The presentation will include lullabies (Durme, Durme; Nani, Nani), liturgical works (Mizmor David, Eli Eliyahu), songs of longing (Adio Querida), of love (La Rosa Enflorece; Arvolicas de Almindra), of unrequited love (Mama Yo No Tengo Vista), a wedding song (Scalarica de Oro) a ballad about Abraham (Kuando El Rey Nimrod), and Hanukkah songs (Ocho Kandalikas; Nes).

Although many of the subjects and lyrics date back to medieval Spain, most took on their melodies in the Sephardic diaspora: from the Ottoman Empire, North Africa, and European countries such as Italy. For instance, the lyrics for Eli Eliyahu, written by the Spanish-Jewish medieval Poet, Ibn Ezra, was set to a melody that originated in Turkey and Adio Querida has a melody borrowed from Violetta’s aria in Verdi’s opera, La Traviata. Professor of Musicology, Edwin Seroussi, Director of the Jewish Music Research Centre at the Hebrew University, speculates that perhaps the music to Kuando El Rey Nimrod might have actually come from medieval Spain.

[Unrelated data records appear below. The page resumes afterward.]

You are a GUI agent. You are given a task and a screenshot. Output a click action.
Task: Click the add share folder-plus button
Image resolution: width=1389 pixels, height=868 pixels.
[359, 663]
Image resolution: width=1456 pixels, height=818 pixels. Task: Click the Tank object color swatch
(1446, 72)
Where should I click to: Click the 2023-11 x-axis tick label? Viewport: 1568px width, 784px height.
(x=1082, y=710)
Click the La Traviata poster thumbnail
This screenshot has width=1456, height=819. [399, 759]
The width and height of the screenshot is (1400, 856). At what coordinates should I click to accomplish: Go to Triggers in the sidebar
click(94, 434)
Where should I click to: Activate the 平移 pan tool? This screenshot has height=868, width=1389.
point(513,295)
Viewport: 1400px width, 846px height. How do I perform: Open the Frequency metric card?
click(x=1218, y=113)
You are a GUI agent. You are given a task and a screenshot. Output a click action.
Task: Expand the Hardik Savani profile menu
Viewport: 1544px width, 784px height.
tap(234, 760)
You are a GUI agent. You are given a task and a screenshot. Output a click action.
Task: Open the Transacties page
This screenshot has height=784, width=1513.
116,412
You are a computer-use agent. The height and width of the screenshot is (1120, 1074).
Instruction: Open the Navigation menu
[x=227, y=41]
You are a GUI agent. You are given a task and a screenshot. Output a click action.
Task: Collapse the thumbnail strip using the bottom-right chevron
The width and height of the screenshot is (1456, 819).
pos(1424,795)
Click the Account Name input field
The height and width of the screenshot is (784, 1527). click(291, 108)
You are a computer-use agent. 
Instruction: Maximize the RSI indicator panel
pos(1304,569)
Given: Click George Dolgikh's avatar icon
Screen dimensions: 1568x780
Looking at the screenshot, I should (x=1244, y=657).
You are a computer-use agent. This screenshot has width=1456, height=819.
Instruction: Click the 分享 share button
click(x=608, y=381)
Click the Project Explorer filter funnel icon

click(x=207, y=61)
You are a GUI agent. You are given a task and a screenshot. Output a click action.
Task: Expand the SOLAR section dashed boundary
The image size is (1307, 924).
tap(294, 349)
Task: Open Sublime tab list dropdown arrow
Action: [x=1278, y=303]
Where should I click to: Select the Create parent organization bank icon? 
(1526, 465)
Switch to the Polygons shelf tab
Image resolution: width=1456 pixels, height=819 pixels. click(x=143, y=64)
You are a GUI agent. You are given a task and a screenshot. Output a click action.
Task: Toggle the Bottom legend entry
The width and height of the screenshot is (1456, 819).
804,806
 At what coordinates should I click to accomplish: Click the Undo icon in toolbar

Among the songs Ladino singer Carla Berg will be introducing will be “Nes,” her original Hanukkah song, written in Ladino.

Raulf Polichar, retired nuclear scientist, was raised in a Ladino-speaking household in Los Angeles. He is an active member of JLearn’s Sephardic Committee and is currently working to bring an exhibition of Jewish life in Rhodes to San Diego.

This program is the second in a three part series of songs of our people. The first program, Yiddish Songs, was held January 5, with featured guests, Yiddish singers Elisheva Edelson, Deborah Davis and Elizabeth Schwartz. Their recordings are among the library’s music collection. The third event in this three part series will feature Israeli songs and will take place Thursday, March 9, 2 p.m. in the Astor Judaica Library.